I think if you showed not only the point estimate, but also some measure of uncertainty like standard deviation, it should have given you a passing grade. It's hard to say why an answer like 6.8 +- 5 is wrong.

Even if you don't yet have formal statistical chops, it should be at least possible to show cumulative distribution function of results that will convey the story better than a single answer with overly optimistic implied precision.

This is early high school. We didn't have error bars yet, we just took an average. I just used that as a convenient way to describe how erratic our numbers were. If 6.8 is the average you know we had some low numbers in there. And some nice high ones, too.

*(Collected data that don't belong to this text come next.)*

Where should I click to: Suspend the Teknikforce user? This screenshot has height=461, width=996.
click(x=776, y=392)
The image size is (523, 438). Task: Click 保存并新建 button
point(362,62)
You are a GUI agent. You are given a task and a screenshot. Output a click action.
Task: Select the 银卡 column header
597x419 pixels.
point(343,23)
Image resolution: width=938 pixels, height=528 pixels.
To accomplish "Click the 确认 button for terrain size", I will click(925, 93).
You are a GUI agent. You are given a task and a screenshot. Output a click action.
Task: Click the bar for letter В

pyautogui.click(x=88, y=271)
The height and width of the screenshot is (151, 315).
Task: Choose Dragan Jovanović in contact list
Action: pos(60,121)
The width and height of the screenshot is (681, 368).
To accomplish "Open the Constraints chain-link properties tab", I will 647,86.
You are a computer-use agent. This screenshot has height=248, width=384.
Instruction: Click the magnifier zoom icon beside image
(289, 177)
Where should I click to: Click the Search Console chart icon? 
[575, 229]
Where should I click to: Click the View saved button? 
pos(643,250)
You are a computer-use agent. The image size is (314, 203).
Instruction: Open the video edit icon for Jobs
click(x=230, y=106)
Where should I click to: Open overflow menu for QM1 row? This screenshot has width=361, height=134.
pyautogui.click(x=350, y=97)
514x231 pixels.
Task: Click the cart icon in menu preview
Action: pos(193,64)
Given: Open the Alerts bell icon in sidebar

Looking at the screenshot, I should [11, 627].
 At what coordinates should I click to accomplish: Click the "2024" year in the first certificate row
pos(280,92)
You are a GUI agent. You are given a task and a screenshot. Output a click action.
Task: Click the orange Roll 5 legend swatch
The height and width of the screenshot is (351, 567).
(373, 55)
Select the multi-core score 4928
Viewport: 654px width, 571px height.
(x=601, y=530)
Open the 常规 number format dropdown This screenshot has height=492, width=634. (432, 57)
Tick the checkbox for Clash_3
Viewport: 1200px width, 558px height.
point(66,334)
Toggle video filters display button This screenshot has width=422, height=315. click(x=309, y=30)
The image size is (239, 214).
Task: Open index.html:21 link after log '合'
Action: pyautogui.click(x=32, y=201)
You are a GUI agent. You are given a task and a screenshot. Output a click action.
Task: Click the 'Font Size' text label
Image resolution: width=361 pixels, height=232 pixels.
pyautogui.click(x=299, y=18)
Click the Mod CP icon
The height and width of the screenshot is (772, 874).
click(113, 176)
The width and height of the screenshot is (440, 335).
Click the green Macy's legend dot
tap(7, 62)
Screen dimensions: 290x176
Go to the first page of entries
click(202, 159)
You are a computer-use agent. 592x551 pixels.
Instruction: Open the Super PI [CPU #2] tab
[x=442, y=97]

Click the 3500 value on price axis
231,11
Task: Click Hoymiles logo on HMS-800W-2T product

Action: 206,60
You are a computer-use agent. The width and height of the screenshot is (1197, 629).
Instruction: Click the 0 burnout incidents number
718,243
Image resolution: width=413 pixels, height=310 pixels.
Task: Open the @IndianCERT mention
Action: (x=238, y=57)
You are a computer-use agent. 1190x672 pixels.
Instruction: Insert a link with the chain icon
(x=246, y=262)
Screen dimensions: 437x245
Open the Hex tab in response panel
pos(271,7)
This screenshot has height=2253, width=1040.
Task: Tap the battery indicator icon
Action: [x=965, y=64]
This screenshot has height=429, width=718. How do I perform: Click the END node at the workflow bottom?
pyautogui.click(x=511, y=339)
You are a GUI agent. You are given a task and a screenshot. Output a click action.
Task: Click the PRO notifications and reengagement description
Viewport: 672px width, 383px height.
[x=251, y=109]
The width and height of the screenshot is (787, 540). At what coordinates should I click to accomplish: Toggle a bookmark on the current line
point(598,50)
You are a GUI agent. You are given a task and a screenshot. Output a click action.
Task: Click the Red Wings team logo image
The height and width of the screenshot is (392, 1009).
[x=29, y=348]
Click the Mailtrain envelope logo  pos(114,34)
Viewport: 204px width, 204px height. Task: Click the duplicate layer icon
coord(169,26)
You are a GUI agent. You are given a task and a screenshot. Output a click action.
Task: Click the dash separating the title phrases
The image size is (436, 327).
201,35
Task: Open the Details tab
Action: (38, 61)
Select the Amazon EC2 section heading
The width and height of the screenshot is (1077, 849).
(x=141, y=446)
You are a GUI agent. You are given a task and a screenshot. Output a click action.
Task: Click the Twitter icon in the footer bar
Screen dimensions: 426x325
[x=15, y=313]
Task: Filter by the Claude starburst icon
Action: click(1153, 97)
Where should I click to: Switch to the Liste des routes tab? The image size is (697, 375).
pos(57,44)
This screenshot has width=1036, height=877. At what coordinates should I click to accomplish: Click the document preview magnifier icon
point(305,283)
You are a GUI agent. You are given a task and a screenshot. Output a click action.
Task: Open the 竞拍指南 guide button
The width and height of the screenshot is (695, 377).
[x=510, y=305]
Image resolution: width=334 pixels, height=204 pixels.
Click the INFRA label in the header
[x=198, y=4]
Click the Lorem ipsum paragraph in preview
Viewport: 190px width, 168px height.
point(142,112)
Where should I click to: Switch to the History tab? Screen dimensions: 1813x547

You're certainly correct that the true value would have been in our error bars, and one of those good teachers I acknowledge the existence of in my large paragraph, sarcastic as it may be, could conceivably have had us run such a garbage experiment and shown that as bad as it was, our error bars still did contain the correct value for probably all but one student or something like that. There's some valuable truth in that result too. Cutting edge science is often in some sense equivalently the result of bodging together a lot of results that in 30 year's hindsight will also be recognized as garbage methodology and experiments, not because the cutting edge researchers are bad people but because they were the ones pushing the frontier and building the very tools that later people would use to do those precision experiments with later. I always try to remember the context of early experiments when reading about them decades later.

It would also have been interesting to combine all the data together and see what happened. There's a decent chance that would have been at least reasonably close to the real value despite all the garbage data, which again would have been an interesting and vivid lesson.

This is part of the reason this is something that stuck with me. There were so many better things to do than just fail someone for not lying about having gotten the "correct" result. I'm not emotional about anything done to me over 30 years ago, but I'm annoyed in the here and now that this is still endemic to the field and the educational process, and this is some small effort to help push that along to being fixed.

  • It's honestly kind of bullshit because the bedrock of a lot of my work is being realistic, and if I had such a piece of crap equipment I would have gladly reported the 6.8 meters per second squared and then turned around and identified all of the problems with my setup right down to characterizing the lag time on the stopwatch start.

    In fact one of the trickiest problems I had to resolve once was to show that the reason a piece of equipment couldn't accurately accumulate a volume from a very small flow was because of the fixed-point decimal place they chose. And part of how I did that was by optimizing a measurement device for the compliance of a fixed tube until I got really good, consistent results. Because I knew that those numbers were actually really good it came down to how we were doing math in the computer and then I just had to do an analysis of all of the accumulation and other math to determine what the accumulated error was. It turned out to be in really good agreement with what the device was doing.

    All of that came from our initial recognition that the measured quantity was wrong for some reason.